PROBLEM DETAILS: Put everything from the line containing "is (1221, 795)." down to the line containing "y-axis-label: Time (s) is", both of those lines included, into a numbered list with blank lines skipped. Leave the pictures out.

Collected data entries:
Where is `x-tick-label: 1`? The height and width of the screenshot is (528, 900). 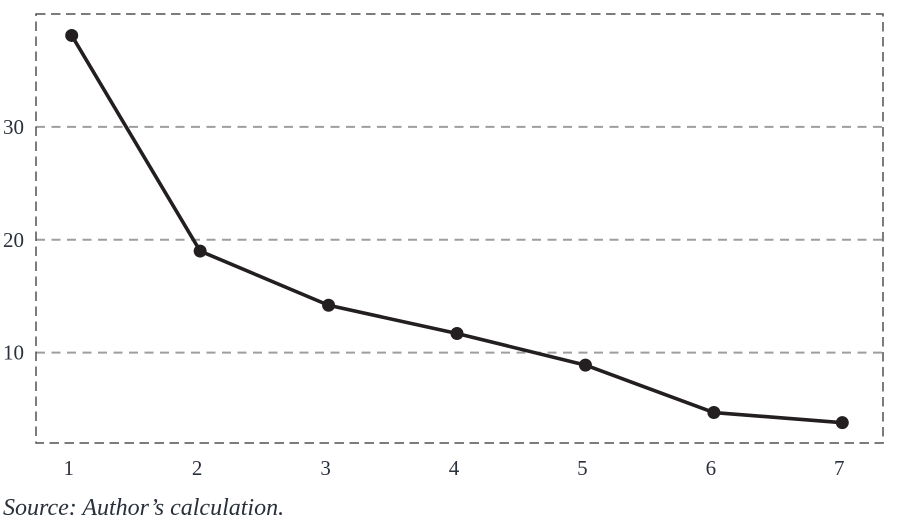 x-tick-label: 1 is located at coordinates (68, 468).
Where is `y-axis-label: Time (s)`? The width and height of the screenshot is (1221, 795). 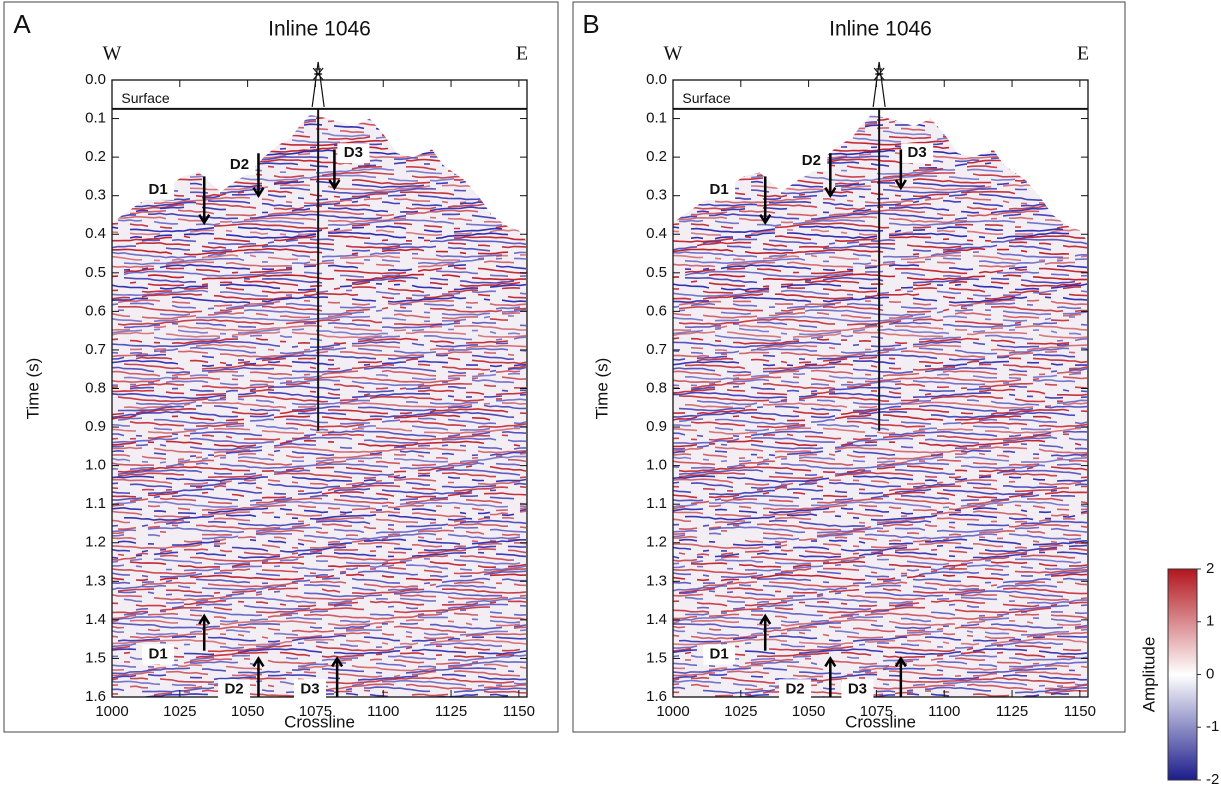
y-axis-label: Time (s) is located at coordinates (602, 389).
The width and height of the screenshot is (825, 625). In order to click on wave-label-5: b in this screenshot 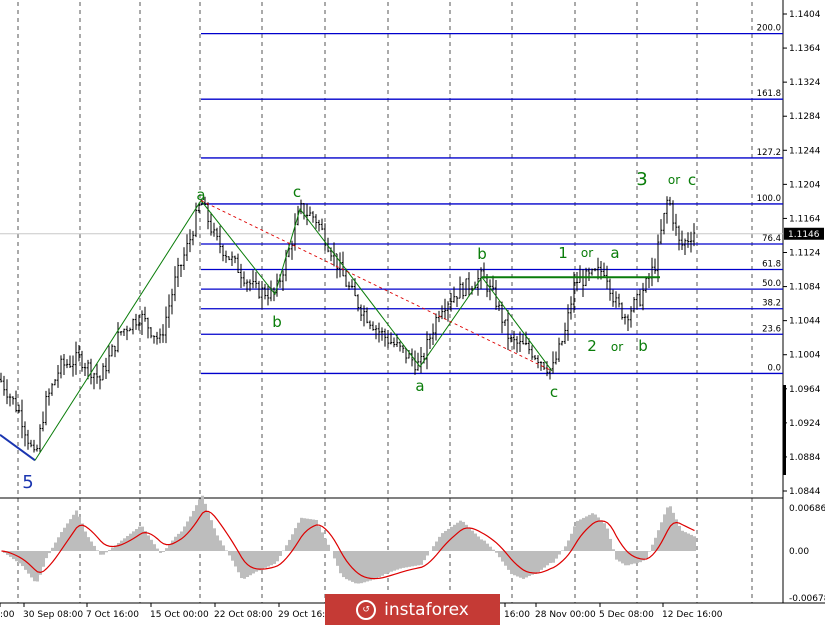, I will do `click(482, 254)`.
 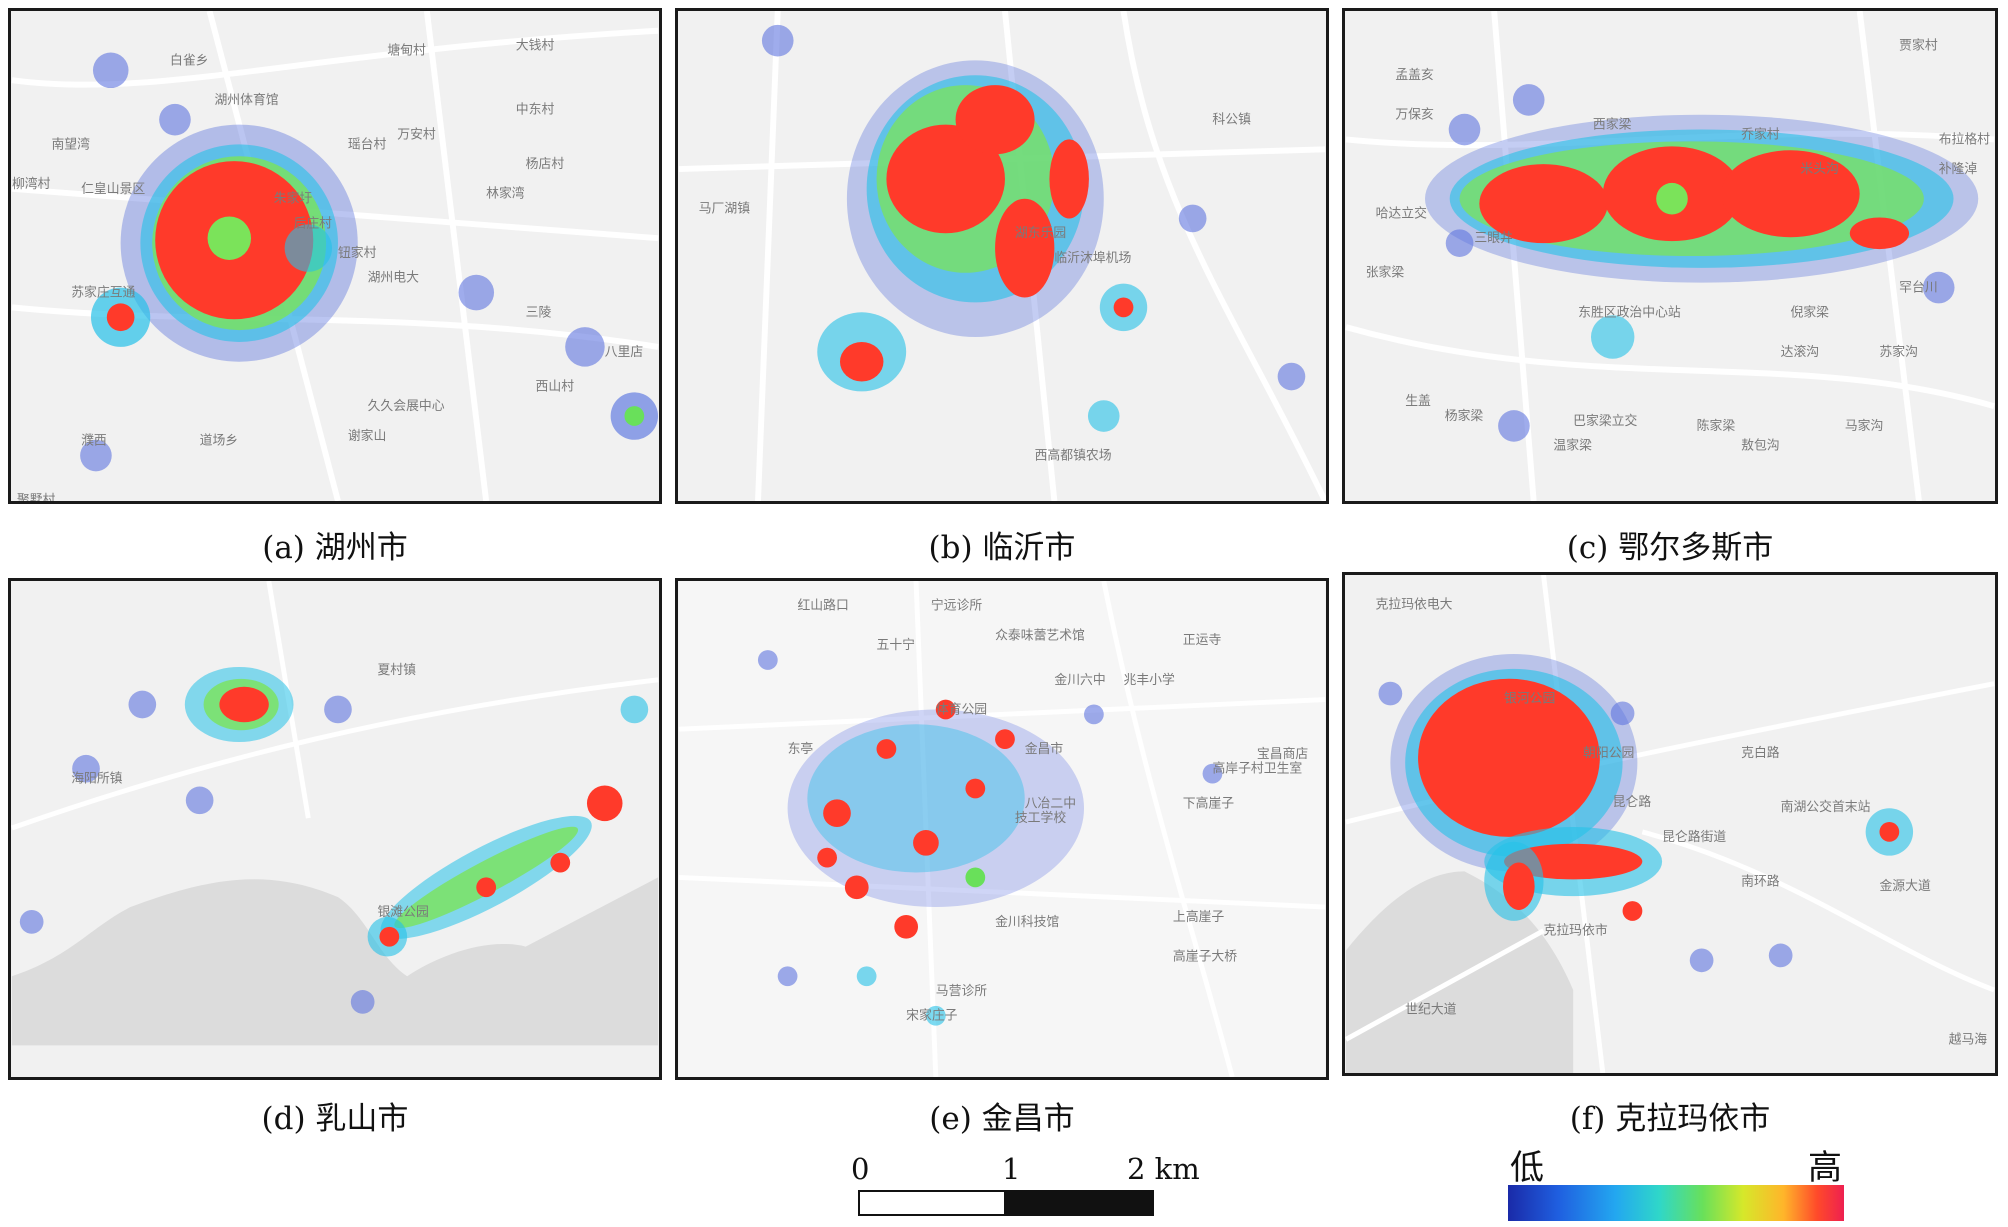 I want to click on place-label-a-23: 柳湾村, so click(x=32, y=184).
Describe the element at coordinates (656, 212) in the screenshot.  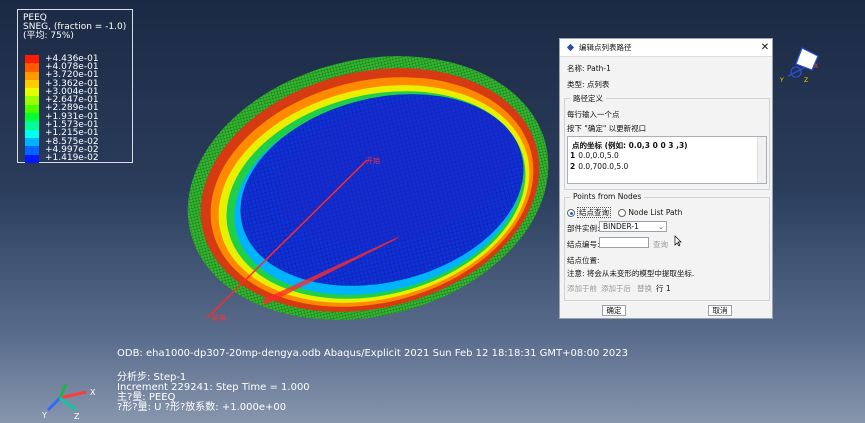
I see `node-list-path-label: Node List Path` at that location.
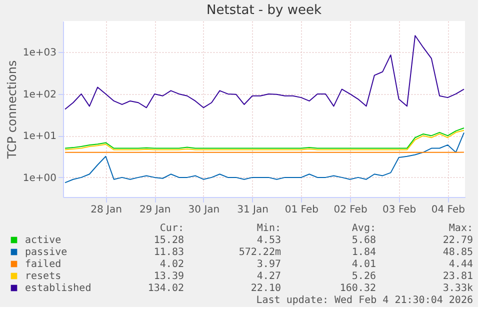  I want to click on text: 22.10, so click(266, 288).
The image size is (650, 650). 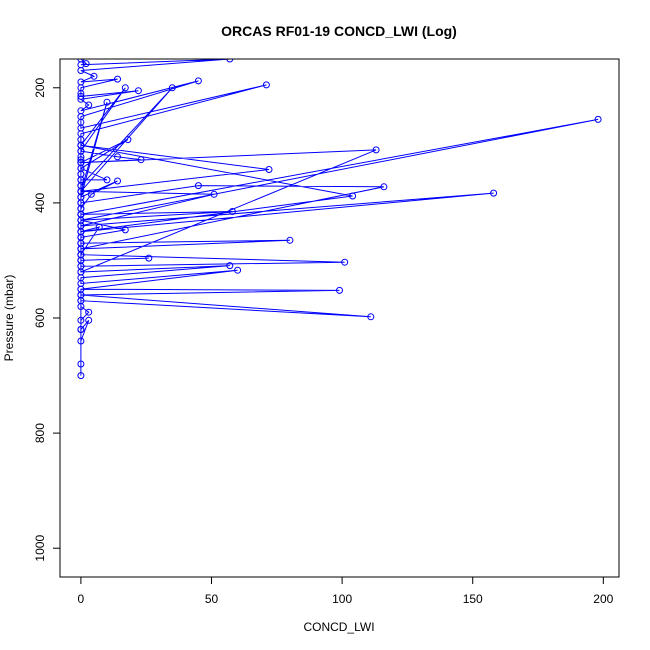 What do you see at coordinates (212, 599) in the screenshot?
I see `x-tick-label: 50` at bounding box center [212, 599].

ANSWER SECTION:
1. Where is `y-axis-label: Time (s)`? The width and height of the screenshot is (1221, 795). 
2. y-axis-label: Time (s) is located at coordinates (602, 389).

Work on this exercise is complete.